_SELECTED TEXT_:
The full scope of this controversy is enormous and daunting. We will endeavor to contain this essay
within the parameters of the definitions of humanity and person-hood and how they are used and defined. We will ignore for example, the debate surrounding the issue of life as in the question, “Is a fetus truly alive?” And of course even if we accept that a fetus is a living entity, this reality has no bearing on the notion of its humanity or lack thereof. We will also avoid any debate surrounding whether a fetus feels pain or not. There is evidence that they do but it seems like a pretty base idea upon which to justify the ending of life. And the irony is that on the other end of the end-of-life debate we are willing to accept that people should be allowed to die precisely because they do feel pain.
It is unlikely we will settle this issue as the terms in question have been debated for centuries by philosophers and ethicists and yet the debate continues to this day. With that said it seems that how one chooses to view the issues in question ultimately comes down to an act of will with regards to where one decides to plant one's moral or ethical flag. Certainly logic and reason can play a huge part in helping one decide but we cannot discount the fact that the ego is also a powerful determining factor for many people. What I mean by this is that many people will ally themselves with one side or another based on ideas which they feel better suit themselves and their current situation rather than accepting more profound and reasoned objections that might require deep self examination. Agenda also seems to play a role in the definition and use of terms in the abortion debate arena. This last fact is evidenced in the shifting acceptance of terms that has occurred but with no change in the over-all position held.

_ACTIONS TO TAKE_:
A: List every hyphenated word in the essay excerpt on the abortion debate, in the order the words appear.
B: Quote the essay excerpt on the abortion debate from "The full scope" up to and including "do feel pain.".

(Dataset records)
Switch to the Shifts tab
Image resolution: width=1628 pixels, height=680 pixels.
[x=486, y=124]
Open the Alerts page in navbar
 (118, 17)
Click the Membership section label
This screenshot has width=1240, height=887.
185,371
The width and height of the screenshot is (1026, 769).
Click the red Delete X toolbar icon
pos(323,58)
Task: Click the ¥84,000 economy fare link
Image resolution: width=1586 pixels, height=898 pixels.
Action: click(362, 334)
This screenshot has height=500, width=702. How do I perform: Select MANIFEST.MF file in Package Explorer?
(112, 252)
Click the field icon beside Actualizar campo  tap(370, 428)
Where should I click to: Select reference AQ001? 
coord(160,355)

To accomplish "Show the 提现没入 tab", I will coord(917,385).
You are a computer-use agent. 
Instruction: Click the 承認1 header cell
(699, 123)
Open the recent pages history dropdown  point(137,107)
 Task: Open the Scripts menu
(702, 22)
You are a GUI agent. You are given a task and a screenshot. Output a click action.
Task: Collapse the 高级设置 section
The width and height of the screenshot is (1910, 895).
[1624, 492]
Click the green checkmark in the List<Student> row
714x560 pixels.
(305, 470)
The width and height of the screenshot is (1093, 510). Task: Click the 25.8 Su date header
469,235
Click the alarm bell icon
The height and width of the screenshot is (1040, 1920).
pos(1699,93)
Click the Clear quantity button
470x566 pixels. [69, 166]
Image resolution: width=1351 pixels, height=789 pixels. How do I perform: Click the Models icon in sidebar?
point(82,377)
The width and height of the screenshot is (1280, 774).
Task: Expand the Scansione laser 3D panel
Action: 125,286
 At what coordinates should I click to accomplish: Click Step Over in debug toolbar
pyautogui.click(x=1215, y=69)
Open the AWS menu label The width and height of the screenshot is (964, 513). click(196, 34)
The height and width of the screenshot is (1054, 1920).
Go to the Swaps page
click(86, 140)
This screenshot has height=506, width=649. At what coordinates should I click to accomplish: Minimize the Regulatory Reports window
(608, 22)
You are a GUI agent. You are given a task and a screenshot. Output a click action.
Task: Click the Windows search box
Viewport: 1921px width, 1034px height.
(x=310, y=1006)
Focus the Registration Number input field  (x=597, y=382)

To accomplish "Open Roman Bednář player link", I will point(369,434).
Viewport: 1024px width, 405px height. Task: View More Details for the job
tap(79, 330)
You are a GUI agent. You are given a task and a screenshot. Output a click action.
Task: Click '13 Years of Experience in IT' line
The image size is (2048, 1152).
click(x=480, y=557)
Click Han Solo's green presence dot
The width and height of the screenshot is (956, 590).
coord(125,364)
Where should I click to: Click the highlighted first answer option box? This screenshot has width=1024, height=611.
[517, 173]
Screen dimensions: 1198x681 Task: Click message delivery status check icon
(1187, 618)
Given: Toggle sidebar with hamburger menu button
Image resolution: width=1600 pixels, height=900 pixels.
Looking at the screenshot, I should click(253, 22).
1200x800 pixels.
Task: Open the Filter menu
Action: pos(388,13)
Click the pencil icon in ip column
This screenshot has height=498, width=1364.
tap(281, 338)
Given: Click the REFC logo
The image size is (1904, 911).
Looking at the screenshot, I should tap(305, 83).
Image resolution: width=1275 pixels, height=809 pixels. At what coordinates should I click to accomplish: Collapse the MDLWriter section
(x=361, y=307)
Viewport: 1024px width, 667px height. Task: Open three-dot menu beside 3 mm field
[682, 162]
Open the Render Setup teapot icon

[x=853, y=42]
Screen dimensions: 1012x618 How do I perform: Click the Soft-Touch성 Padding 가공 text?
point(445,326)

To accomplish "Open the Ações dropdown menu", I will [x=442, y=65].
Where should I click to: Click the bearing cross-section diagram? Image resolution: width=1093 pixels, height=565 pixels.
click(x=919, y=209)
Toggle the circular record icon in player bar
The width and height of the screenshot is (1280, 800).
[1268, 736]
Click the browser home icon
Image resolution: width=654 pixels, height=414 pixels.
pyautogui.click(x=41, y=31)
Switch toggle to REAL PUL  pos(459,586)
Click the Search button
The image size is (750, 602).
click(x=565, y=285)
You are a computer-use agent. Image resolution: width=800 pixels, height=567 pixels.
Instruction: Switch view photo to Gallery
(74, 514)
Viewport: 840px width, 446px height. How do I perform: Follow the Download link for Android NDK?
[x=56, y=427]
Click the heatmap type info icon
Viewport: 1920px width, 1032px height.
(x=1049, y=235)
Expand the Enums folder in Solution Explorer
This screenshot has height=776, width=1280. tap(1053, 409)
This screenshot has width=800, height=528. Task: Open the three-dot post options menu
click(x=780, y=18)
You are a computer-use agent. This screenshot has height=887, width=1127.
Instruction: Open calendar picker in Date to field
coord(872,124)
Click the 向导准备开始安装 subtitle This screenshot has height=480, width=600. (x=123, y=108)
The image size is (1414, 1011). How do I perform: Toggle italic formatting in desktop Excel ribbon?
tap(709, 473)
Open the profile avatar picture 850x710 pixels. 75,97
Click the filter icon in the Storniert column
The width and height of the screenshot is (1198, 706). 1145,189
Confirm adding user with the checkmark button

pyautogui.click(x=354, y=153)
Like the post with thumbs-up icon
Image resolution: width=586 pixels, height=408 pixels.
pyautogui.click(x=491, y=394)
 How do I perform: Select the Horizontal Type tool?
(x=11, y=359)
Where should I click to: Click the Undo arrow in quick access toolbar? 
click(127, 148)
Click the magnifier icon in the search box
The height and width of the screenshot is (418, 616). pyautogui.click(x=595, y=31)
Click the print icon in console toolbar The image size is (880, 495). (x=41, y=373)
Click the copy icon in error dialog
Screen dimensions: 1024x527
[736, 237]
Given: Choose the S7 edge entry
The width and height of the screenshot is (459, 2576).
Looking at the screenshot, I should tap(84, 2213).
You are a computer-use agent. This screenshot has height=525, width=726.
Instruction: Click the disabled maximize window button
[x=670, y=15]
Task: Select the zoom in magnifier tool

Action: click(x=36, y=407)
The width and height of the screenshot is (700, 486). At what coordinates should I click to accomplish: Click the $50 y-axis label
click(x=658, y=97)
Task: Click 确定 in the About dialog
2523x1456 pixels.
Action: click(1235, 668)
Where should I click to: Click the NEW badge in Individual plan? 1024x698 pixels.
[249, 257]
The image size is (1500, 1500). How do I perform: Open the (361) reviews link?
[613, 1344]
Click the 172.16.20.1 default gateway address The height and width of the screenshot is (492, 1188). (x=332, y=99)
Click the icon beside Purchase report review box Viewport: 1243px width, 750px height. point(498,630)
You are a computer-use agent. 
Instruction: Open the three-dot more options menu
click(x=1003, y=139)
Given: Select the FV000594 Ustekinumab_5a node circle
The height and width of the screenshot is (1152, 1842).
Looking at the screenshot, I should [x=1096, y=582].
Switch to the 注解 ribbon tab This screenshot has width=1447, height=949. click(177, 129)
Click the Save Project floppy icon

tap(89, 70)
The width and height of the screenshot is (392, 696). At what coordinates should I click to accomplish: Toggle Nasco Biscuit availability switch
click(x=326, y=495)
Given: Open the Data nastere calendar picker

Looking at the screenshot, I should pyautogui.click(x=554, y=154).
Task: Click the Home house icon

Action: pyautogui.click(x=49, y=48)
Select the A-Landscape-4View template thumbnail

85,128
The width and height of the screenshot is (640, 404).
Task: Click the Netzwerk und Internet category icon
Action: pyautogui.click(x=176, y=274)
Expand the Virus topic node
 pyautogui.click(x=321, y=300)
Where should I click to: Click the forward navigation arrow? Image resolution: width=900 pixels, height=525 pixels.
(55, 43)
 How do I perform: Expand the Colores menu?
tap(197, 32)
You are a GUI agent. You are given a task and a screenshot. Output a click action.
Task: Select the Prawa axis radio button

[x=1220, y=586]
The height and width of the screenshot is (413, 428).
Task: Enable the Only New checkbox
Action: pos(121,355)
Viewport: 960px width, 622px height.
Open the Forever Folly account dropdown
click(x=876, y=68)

_ANSWERS FOR THIS EXERCISE_:
A: person-hood, end-of-life, over-all

B:
The full scope of this controversy is enormous and daunting. We will endeavor to contain this essay
within the parameters of the definitions of humanity and person-hood and how they are used and defined. We will ignore for example, the debate surrounding the issue of life as in the question, “Is a fetus truly alive?” And of course even if we accept that a fetus is a living entity, this reality has no bearing on the notion of its humanity or lack thereof. We will also avoid any debate surrounding whether a fetus feels pain or not. There is evidence that they do but it seems like a pretty base idea upon which to justify the ending of life. And the irony is that on the other end of the end-of-life debate we are willing to accept that people should be allowed to die precisely because they do feel pain.